Er war doch wohl im Sitzen ein wenig eingenickt, denn plötzlich fuhr er hoch, als habe jemand ihn beim Namen gerufen.

Die Tür, die zum Schlaf gemach führte, war aufgesprungen. Aus dem Spalt fiel ein langer Streifen rötlichen Lichts durch die dunkle Höhle.

Bastian erhob sich. Hatte sich die Tür für diesen Augenblick in den Eingang zum Tausend Türen Tempel verwandelt? Unschlüssig trat er an den Spalt heran und versuchte hindurchzuspähen. Er konnte nichts erkennen. Dann begann der Spalt sich langsam wieder zu schließen. Gleich würde die einzige Gelegenheit fortzugehen, vorüber sein!

Er drehte sich noch einmal nach Graógramán um, der reglos und mit toten Steinaugen auf seinem Sockel saß. Der Lichtstreifen aus der Tür fiel gerade auf ihn.
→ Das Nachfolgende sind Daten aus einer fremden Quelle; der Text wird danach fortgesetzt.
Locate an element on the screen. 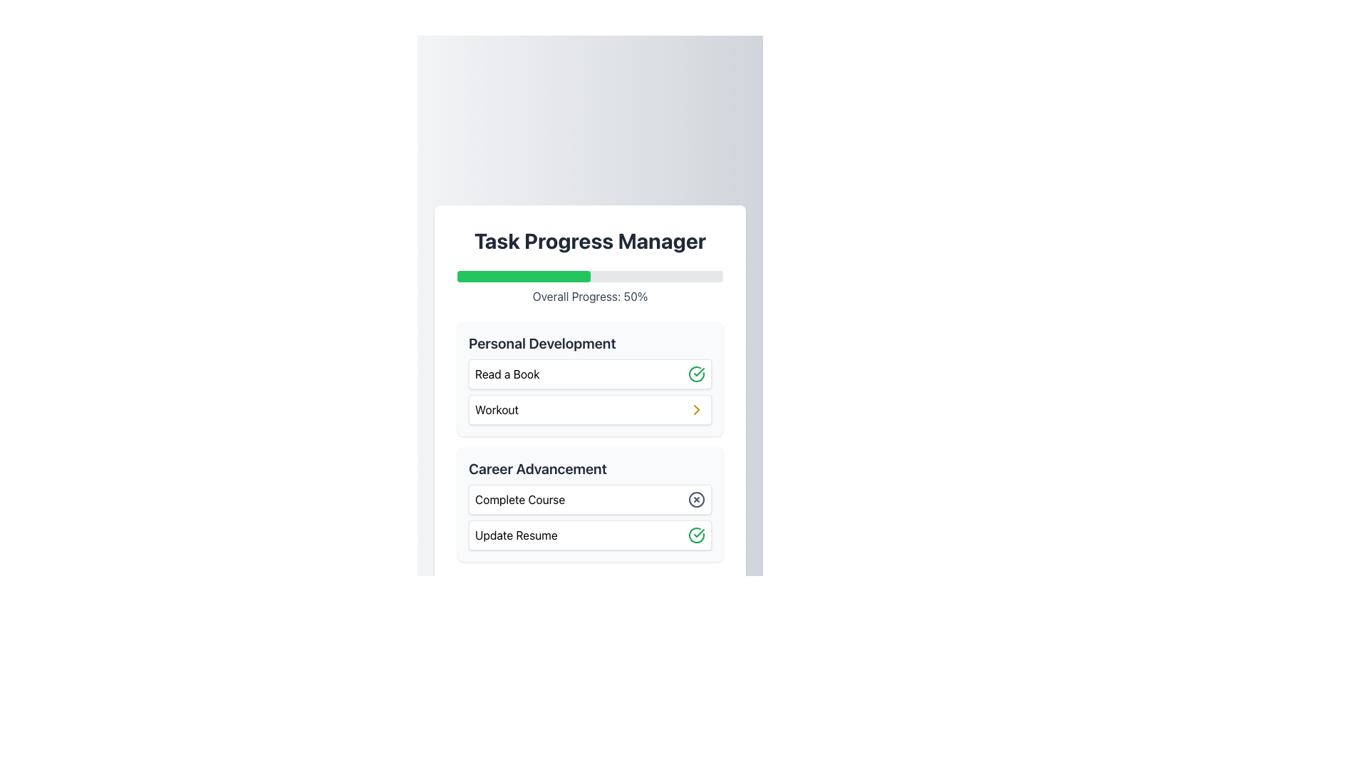 Image resolution: width=1368 pixels, height=770 pixels. the 'Personal Development' section is located at coordinates (590, 378).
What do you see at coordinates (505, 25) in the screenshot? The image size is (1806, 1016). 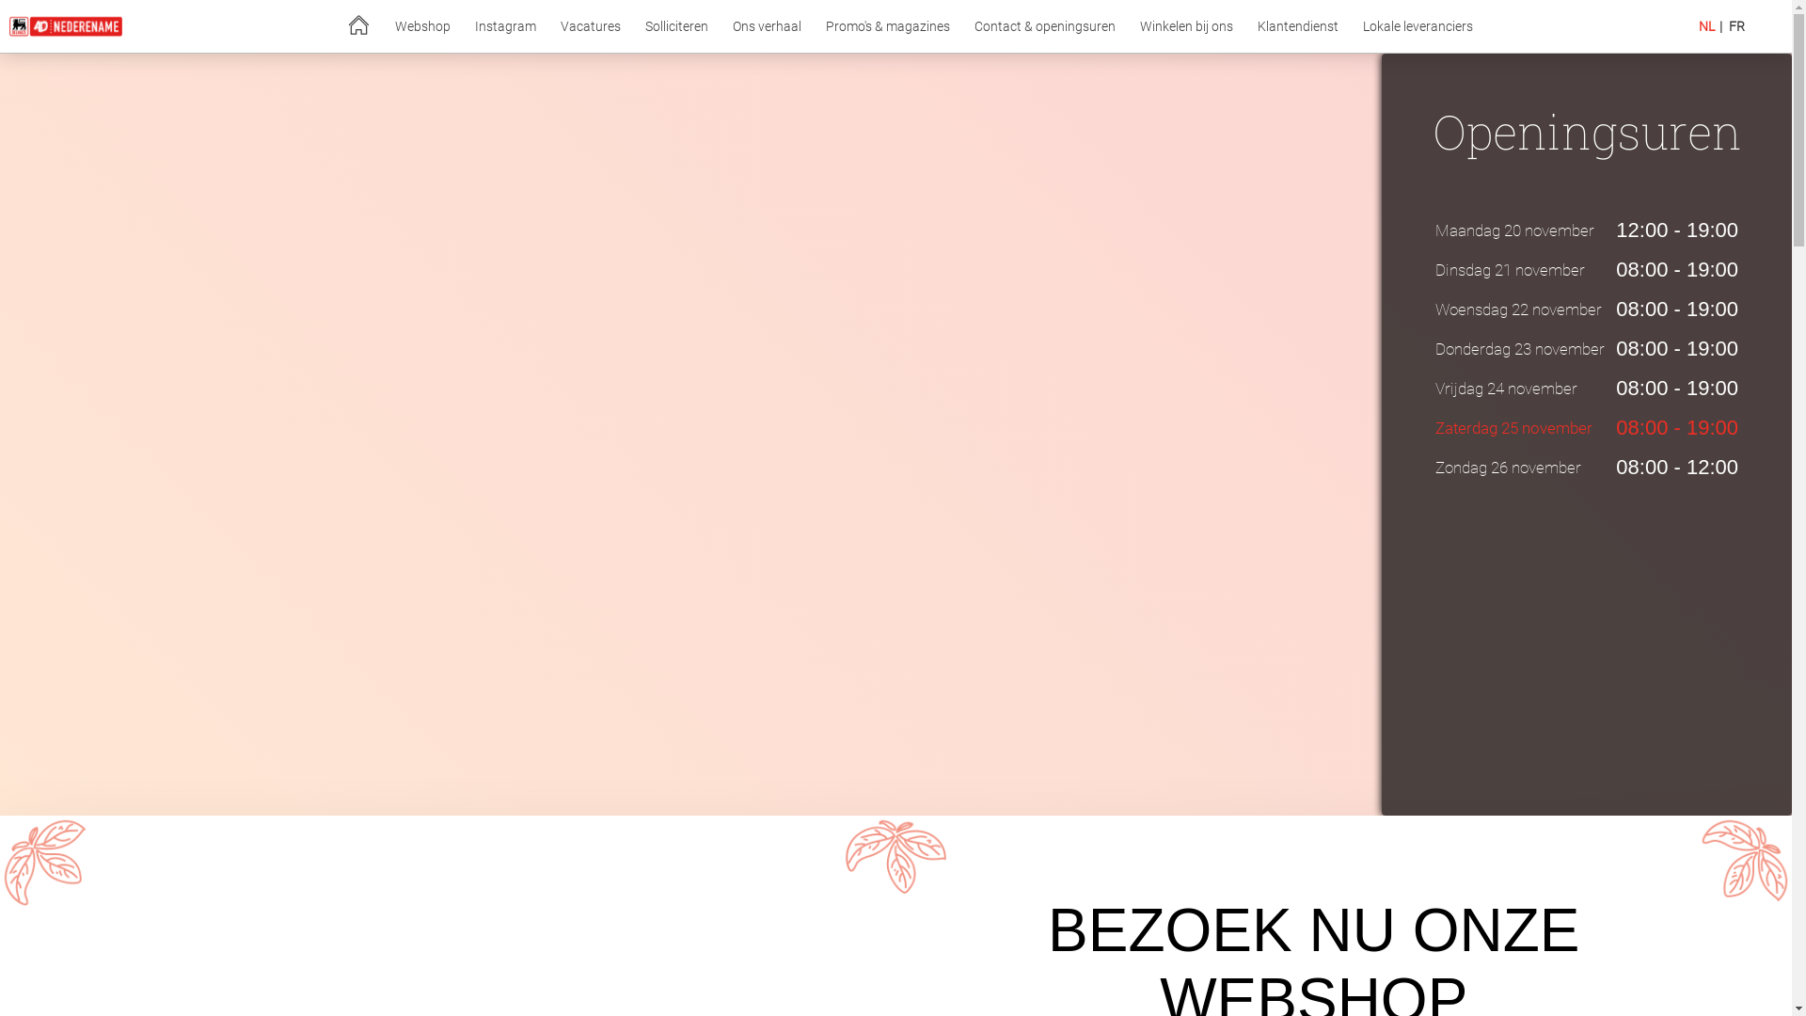 I see `'Instagram'` at bounding box center [505, 25].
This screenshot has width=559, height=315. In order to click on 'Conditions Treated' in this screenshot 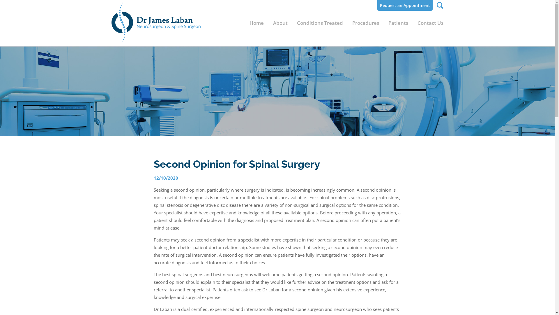, I will do `click(320, 22)`.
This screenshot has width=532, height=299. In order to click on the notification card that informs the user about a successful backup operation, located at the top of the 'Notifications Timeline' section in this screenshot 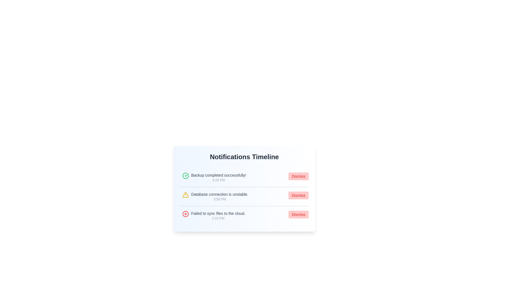, I will do `click(244, 177)`.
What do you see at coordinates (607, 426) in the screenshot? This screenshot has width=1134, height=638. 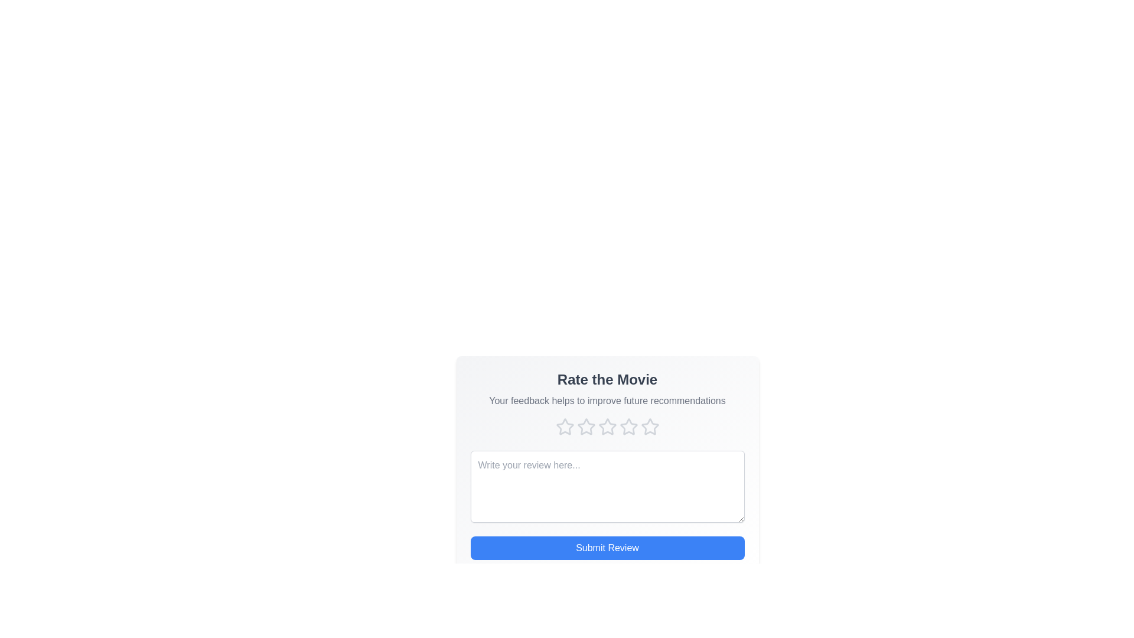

»Leb wohl, Graógramán, und danke für alles!« sagte er leise. »Ich werde wiederkommen, ganz bestimmt, ich komme zurück.«

Dann schlüpfte er durch den Türspalt, der sich sogleich hinter ihm schloß.

Bastian wußte nicht, daß er sein Versprechen nicht halten würde. Viel, viel später erst sollte einer in seinem Namen kommen und es für ihn einlösen.

Aber das ist eine andere Geschichte und soll ein andermal erzählt werden.